■ TASK TO COMPLETE ■
Working from the listing below, pick each line containing the word "computer" and copy it.

■ DATA EXTRACTS ■

******

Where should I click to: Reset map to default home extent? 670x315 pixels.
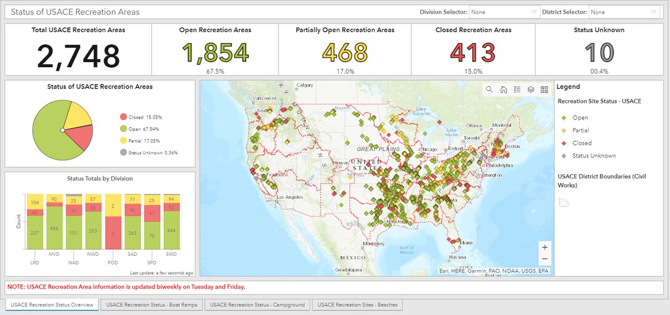(x=503, y=90)
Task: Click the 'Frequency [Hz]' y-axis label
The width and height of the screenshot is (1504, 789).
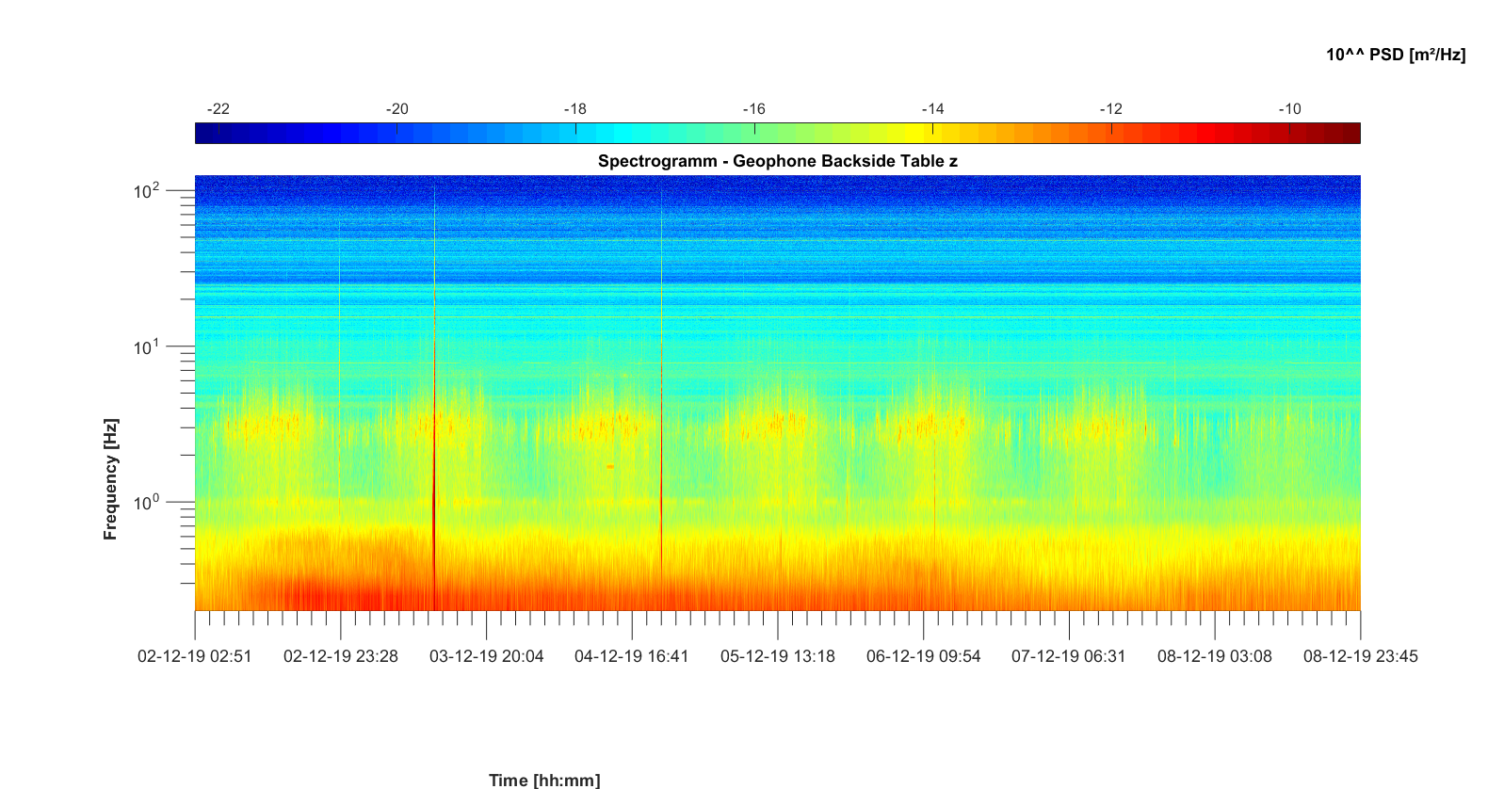Action: [x=111, y=479]
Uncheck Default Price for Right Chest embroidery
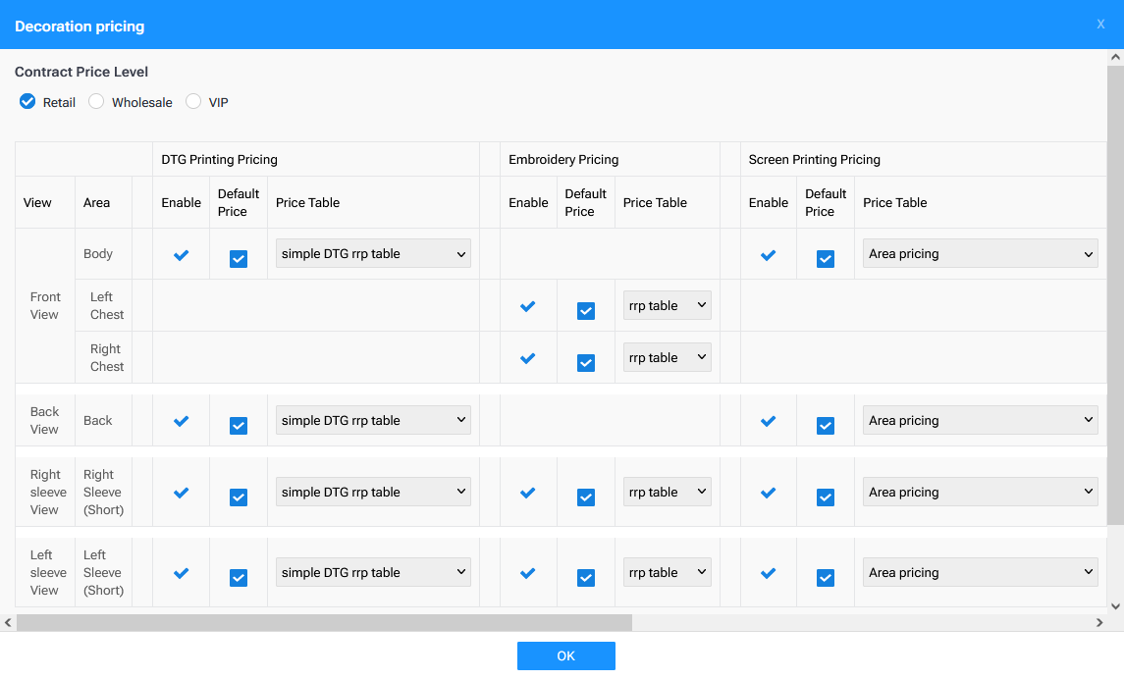 click(x=585, y=362)
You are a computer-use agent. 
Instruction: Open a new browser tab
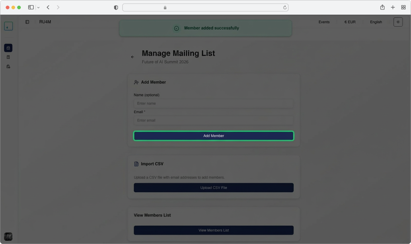coord(393,7)
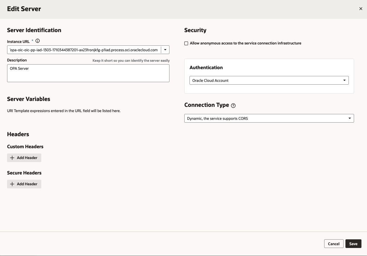
Task: Click the plus icon on Secure Headers button
Action: coord(12,184)
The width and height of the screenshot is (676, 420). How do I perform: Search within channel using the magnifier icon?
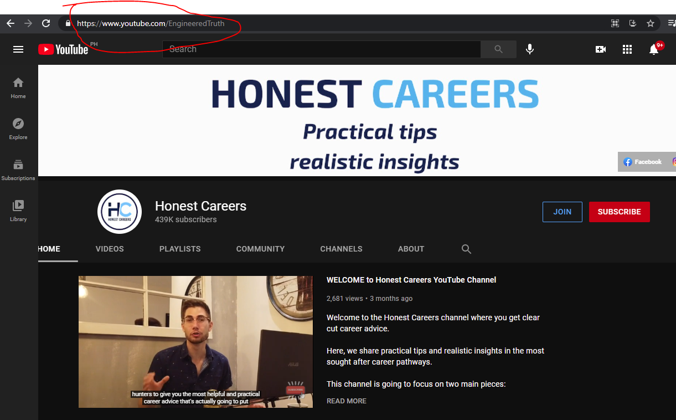tap(466, 249)
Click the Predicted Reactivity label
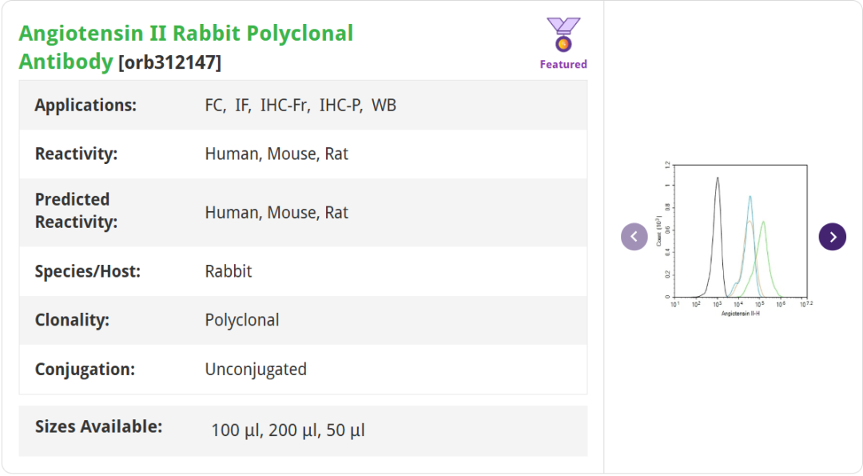 coord(76,210)
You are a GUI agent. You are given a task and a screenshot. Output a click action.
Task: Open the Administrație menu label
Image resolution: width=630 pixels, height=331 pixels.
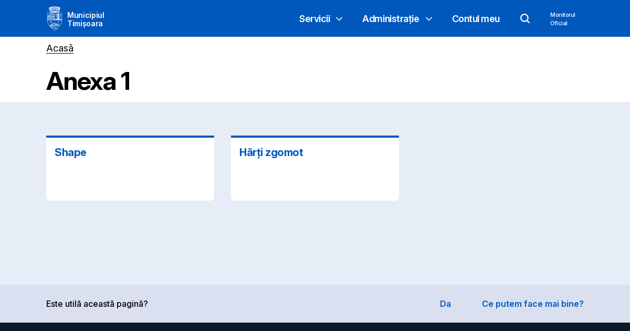tap(390, 19)
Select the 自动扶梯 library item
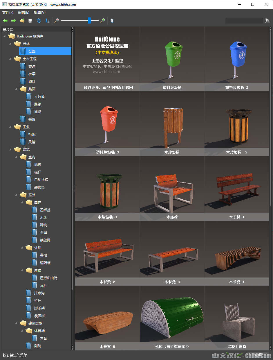Image resolution: width=273 pixels, height=360 pixels. pos(41,180)
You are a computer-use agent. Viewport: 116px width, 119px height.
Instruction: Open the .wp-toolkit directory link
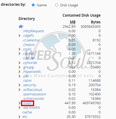click(x=31, y=108)
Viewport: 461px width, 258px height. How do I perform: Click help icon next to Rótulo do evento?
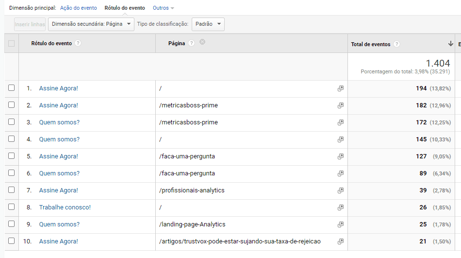[x=78, y=43]
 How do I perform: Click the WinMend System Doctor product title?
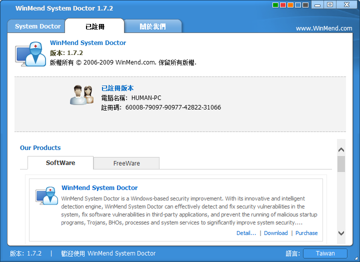100,188
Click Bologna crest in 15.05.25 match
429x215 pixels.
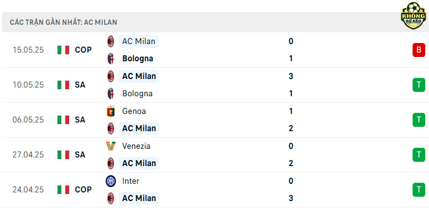pyautogui.click(x=111, y=59)
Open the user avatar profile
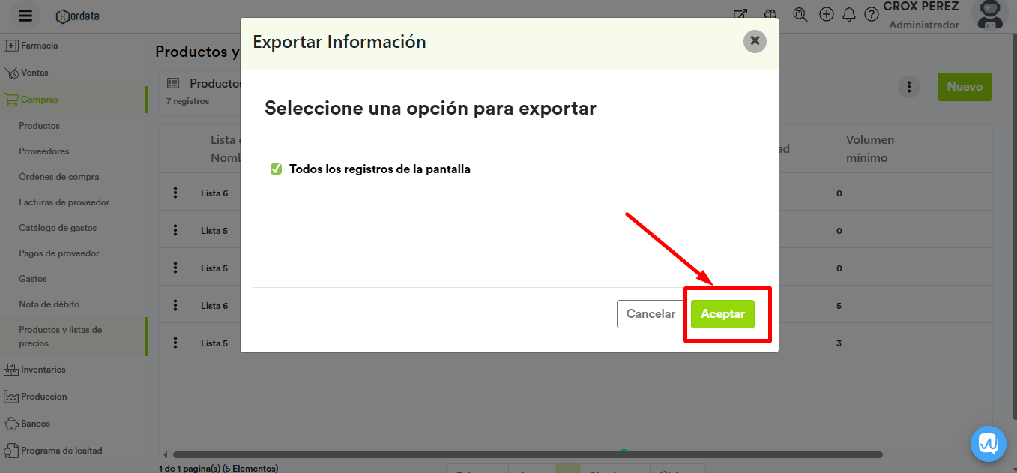The height and width of the screenshot is (473, 1017). [989, 14]
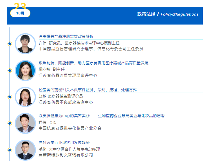This screenshot has height=161, width=212.
Task: Open 梁立敏's speaker portrait photo
Action: coord(25,70)
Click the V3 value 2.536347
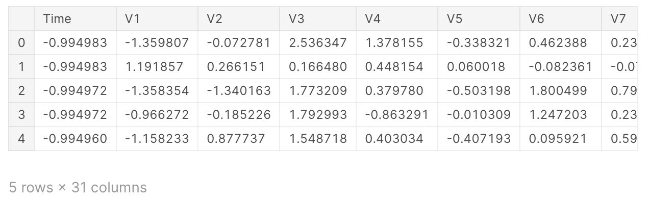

******

■ TASK OUTPUT ■
You are a computer-use agent. 
You are a computer-use agent. Viewport: 116px width, 119px height.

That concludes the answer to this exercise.